Untitled

Language Arts

Grade 4: Writing

Planning: Term #

Tracking: Ach. Level

Overall Expectations

1

2

3

4

1. generate, gather, and organize ideas and information to write for an intended purpose and audience;

 

 

 

 

2. draft and revise their writing, using a variety of informational, literary, and graphic forms and stylistic elements appropriate for the purpose and audience;

 

 

 

 

3. use editing, proofreading, and publishing skills and strategies, and knowledge of language conventions, to correct errors, refine expression, and present their work effectively;

 

 

 

 

4. reflect on and identify their strengths as writers, areas for improvement, and the strategies they found most helpful at different stages in the writing process.

 

 

 

 

Specific Expectations

 

 

 

 

1. Developing and Organizing

 

 

 

 

Purpose and Audience: 1.1 identify the topic, purpose, and audience for a variety of writing forms (e.g., a cinquain or shape poem modelled on the structures and style of poems read, to contribute to a student poetry anthology for the school library; a set of directions to complete a science experiment on pulleys and gears, for a class presentation; a timeline of significant events in the writer's life, to accompany a biography for a class collection). Teacher prompts: "How will you identify your topic?" "What is the purpose of your writing?" "What formwill best suit the purpose?" "Who will your audience be?"

- Task goal
Copy out the Grade 4 writing expectations sheet in full, word for word. Rely only on the writing expectations sheet above.

- Records supplied
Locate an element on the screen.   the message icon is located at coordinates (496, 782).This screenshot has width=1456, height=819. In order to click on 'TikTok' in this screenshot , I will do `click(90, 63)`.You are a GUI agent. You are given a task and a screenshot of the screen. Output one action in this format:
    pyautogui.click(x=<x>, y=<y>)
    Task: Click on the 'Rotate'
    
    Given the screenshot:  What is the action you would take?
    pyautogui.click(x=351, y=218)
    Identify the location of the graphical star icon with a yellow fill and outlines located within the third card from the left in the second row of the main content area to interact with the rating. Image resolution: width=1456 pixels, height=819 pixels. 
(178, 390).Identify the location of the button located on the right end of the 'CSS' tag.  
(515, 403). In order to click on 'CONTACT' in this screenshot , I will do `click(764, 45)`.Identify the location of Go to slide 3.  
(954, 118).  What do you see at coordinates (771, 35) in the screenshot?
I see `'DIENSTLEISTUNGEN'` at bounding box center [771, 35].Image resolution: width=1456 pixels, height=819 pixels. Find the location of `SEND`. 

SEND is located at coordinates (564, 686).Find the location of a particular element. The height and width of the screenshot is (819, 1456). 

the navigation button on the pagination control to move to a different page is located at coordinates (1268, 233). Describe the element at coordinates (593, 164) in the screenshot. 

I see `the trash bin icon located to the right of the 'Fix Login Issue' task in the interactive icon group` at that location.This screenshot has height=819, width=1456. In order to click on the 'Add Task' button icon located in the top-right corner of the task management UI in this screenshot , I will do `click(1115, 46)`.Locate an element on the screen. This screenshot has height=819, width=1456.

- Task response
Untitled

Language Arts

Grade 4: Writing

Planning: Term #

Tracking: Ach. Level

Overall Expectations

1

2

3

4

1. generate, gather, and organize ideas and information to write for an intended purpose and audience;

 

 

 

 

2. draft and revise their writing, using a variety of informational, literary, and graphic forms and stylistic elements appropriate for the purpose and audience;

 

 

 

 

3. use editing, proofreading, and publishing skills and strategies, and knowledge of language conventions, to correct errors, refine expression, and present their work effectively;

 

 

 

 

4. reflect on and identify their strengths as writers, areas for improvement, and the strategies they found most helpful at different stages in the writing process.

 

 

 

 

Specific Expectations

 

 

 

 

1. Developing and Organizing

 

 

 

 

Purpose and Audience: 1.1 identify the topic, purpose, and audience for a variety of writing forms (e.g., a cinquain or shape poem modelled on the structures and style of poems read, to contribute to a student poetry anthology for the school library; a set of directions to complete a science experiment on pulleys and gears, for a class presentation; a timeline of significant events in the writer's life, to accompany a biography for a class collection). Teacher prompts: "How will you identify your topic?" "What is the purpose of your writing?" "What formwill best suit the purpose?" "Who will your audience be?"